A government watchdog has found that COVID-19 fraud and error has cost the taxpayer nearly £11 billion – but do you know what? They are not bovvered.

It’s just like a tax scam, they say. It’s not even worth trying to get the money back, they shrug. It is unrecoverable, so why bother, they sigh.

Can’t they try? Yes £1.8 billion has been recovered but the rest of it – scattered to the four winds on furlough payments, bounce-back loans, Eat Out to Help Out schemes and dodgy PPE suppliers – has gone.

In the heat of the pandemic panic, people who had never run a business nor a corner shop were making it up as they went along.

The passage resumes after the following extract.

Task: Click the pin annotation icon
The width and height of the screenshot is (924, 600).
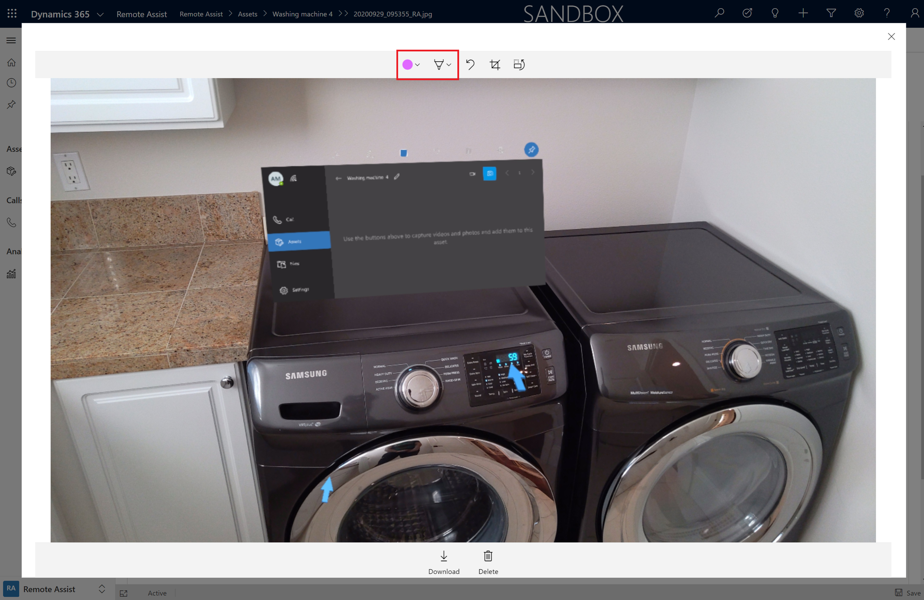Action: (x=438, y=64)
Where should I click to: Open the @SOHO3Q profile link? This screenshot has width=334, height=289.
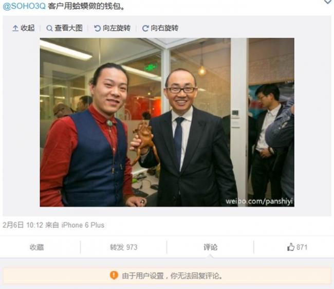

These schemes were leaky, there was weak accountability, bad quality data, poor contracting and inbuilt fraud risks that no one identified. Why? Because they were all so naive. The schemes were open to abuse, opportunism and profiteering by hucksters – and that is exactly what happened.

We might not get the money back but can’t there be more prosecutions or more rulings like that against a firm linked to Michelle Mone, which was ordered to repay £122 million for breaching a PPE contract? Or name and shame at the very least?

I suspect those civil servants and politicians who don’t care about recouping this debt are the same ones who are furious about the Royal Family’s housing and tax arrangements and would happily spend the next century trying to chisel every penny they can from the King & Co.

But £11 billion on this nonsense? Apparently, it is no big deal.